§ Your goal:
Return the line that contains "Click the InOnIt.in" plus every line after it to the end of the entries below, exactly as given, and stop there.

[Extracted data entries]
※ ※ ※

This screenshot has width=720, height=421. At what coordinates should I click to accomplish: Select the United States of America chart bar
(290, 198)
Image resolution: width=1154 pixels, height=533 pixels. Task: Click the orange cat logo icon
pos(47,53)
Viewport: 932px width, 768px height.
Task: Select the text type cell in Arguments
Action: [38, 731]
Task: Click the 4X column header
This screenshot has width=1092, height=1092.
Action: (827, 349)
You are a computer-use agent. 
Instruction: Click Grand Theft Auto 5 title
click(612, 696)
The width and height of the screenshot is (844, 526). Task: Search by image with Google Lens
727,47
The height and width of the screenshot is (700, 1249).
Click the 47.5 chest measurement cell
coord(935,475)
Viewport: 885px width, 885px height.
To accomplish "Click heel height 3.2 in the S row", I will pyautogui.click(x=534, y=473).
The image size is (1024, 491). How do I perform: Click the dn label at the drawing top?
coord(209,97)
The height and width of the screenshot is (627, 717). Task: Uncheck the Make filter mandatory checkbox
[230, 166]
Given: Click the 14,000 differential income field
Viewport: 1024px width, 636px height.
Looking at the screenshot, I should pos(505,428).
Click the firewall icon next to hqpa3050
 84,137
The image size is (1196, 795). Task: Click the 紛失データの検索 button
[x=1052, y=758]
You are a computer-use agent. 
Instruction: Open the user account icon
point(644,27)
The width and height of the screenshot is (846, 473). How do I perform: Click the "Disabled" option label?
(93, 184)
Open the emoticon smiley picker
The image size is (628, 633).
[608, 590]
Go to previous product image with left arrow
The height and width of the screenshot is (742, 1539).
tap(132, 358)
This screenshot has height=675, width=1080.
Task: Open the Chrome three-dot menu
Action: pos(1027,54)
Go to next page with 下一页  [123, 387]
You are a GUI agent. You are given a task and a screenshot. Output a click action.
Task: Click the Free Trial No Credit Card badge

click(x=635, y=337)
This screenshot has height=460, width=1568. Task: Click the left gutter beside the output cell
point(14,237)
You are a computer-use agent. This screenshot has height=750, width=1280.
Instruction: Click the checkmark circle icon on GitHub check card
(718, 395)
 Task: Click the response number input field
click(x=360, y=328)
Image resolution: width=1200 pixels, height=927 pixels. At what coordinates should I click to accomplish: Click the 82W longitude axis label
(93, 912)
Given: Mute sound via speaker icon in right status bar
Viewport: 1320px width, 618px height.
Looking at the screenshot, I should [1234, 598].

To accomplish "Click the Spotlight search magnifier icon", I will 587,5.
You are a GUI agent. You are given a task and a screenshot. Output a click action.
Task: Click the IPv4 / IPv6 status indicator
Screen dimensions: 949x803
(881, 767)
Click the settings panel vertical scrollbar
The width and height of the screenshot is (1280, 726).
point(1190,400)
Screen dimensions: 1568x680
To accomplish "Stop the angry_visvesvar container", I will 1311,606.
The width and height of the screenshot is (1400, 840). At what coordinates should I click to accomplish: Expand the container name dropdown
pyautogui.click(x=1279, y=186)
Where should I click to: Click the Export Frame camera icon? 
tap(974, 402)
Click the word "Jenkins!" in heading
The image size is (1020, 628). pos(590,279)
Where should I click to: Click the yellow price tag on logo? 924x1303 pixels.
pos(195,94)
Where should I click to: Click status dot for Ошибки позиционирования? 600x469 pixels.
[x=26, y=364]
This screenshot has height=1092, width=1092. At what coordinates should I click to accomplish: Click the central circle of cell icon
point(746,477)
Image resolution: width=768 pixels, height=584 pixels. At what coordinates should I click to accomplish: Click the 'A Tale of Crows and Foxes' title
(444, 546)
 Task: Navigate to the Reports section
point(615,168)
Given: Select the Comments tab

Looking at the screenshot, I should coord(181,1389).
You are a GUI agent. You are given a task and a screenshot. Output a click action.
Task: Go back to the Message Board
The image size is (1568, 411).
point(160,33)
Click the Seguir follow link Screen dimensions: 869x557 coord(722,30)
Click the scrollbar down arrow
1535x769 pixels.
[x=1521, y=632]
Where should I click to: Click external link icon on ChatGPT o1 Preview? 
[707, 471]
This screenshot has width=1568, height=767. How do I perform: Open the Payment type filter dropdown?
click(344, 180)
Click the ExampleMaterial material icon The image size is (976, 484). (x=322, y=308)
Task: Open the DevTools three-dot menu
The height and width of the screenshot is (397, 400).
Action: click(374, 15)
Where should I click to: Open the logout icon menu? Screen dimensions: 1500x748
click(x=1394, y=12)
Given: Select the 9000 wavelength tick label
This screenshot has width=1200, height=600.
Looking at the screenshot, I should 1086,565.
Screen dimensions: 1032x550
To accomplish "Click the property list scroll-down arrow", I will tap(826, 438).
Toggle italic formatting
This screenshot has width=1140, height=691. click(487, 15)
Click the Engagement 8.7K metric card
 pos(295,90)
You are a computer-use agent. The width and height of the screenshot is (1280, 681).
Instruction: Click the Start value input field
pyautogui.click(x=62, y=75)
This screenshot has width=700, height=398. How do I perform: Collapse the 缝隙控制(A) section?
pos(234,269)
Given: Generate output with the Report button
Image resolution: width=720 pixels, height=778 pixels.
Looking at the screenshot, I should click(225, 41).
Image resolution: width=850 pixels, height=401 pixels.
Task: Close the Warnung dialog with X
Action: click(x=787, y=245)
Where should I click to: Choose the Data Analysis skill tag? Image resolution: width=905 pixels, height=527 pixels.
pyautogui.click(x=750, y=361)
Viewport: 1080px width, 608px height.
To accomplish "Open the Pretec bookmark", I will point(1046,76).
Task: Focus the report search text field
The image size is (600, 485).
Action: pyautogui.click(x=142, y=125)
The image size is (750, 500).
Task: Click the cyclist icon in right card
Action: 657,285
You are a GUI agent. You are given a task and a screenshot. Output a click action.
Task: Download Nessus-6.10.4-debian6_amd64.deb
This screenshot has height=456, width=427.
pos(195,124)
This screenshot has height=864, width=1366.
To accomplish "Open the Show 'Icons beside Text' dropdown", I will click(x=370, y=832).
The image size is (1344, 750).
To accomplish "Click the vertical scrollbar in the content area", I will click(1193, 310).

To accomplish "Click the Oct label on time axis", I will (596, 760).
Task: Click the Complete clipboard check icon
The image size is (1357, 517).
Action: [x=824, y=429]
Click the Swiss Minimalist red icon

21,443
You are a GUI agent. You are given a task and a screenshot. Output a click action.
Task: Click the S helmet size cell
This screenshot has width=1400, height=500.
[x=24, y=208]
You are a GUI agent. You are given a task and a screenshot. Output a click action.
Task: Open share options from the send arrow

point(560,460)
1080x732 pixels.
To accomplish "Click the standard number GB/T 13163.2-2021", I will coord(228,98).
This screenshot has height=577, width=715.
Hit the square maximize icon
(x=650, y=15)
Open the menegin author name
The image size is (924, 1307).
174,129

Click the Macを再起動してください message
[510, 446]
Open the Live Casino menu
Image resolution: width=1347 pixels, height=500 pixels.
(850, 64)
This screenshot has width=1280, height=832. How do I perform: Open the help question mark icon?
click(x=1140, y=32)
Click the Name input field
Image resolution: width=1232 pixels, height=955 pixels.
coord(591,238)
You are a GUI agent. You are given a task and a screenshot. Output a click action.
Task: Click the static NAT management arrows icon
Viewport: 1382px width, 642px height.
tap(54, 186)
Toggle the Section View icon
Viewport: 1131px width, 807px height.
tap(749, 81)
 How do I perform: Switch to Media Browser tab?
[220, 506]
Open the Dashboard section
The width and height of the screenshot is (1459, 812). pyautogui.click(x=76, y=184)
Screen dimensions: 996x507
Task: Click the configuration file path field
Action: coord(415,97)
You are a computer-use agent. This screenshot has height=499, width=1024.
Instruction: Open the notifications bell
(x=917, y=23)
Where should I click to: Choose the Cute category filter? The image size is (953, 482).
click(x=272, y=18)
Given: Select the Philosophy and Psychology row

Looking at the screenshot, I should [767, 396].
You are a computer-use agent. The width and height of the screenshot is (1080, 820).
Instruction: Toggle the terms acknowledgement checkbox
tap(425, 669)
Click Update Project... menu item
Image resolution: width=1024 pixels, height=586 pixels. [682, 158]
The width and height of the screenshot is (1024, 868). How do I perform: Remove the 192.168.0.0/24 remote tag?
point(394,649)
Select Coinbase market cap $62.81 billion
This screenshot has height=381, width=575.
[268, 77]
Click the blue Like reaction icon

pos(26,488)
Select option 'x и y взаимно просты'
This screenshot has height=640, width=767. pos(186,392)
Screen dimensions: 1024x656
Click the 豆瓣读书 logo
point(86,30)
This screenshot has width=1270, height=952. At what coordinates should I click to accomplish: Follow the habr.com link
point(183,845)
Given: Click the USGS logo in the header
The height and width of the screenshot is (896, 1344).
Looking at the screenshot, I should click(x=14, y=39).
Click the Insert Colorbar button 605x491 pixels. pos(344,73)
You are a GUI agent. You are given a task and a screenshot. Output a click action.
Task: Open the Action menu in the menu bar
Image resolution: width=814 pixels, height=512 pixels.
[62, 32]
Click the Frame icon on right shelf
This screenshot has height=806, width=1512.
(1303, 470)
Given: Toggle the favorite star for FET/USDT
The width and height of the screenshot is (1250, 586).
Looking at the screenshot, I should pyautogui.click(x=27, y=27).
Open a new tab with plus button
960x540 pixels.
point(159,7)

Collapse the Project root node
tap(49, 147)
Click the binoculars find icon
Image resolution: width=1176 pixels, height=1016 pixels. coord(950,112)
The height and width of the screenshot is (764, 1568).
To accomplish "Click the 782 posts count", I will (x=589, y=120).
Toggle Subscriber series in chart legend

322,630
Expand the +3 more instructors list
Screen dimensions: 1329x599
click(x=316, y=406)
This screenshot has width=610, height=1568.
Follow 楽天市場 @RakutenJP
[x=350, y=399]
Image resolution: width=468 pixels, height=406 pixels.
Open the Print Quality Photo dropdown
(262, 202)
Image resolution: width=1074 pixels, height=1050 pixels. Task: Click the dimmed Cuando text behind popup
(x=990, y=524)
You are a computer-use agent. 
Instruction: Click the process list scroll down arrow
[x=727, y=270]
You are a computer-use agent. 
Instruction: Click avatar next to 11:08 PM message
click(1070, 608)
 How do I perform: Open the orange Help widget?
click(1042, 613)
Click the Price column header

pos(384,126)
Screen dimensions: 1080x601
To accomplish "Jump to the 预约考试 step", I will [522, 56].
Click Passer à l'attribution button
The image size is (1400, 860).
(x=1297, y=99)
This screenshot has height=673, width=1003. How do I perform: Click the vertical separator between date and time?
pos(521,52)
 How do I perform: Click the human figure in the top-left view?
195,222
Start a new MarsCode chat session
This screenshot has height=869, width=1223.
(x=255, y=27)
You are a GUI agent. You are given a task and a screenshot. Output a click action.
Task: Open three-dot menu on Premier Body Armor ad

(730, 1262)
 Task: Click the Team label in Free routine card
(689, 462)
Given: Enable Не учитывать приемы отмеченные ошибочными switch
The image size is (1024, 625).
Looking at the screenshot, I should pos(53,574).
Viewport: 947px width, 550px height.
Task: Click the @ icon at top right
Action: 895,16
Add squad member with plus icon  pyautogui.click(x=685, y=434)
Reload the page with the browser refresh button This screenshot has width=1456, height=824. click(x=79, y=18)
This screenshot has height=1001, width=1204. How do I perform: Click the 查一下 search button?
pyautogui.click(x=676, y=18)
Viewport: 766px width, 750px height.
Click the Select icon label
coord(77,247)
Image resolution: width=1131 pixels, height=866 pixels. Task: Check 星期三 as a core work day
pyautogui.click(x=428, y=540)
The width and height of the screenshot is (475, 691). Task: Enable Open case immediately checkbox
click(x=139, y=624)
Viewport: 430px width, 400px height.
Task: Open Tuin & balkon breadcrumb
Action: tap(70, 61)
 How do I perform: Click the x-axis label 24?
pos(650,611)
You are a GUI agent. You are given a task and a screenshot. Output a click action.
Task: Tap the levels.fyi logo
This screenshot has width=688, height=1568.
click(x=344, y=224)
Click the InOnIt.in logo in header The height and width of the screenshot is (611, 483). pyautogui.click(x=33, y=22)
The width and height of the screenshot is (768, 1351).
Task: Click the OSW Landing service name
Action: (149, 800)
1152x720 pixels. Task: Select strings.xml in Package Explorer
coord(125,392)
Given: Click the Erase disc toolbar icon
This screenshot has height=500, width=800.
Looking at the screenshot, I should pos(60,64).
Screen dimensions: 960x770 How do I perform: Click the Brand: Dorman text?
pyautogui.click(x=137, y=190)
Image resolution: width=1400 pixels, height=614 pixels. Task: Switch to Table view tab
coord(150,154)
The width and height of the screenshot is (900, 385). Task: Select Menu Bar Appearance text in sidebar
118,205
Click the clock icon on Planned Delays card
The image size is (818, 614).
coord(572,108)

※ ※ ※

§ Response to the task:
Click the InOnIt.in logo in header The height and width of the screenshot is (611, 483). pyautogui.click(x=33, y=22)
The width and height of the screenshot is (768, 1351).
Task: Click the OSW Landing service name
Action: (149, 800)
1152x720 pixels. Task: Select strings.xml in Package Explorer
coord(125,392)
Given: Click the Erase disc toolbar icon
This screenshot has height=500, width=800.
Looking at the screenshot, I should pos(60,64).
Screen dimensions: 960x770 How do I perform: Click the Brand: Dorman text?
pyautogui.click(x=137, y=190)
Image resolution: width=1400 pixels, height=614 pixels. Task: Switch to Table view tab
coord(150,154)
The width and height of the screenshot is (900, 385). Task: Select Menu Bar Appearance text in sidebar
118,205
Click the clock icon on Planned Delays card
The image size is (818, 614).
coord(572,108)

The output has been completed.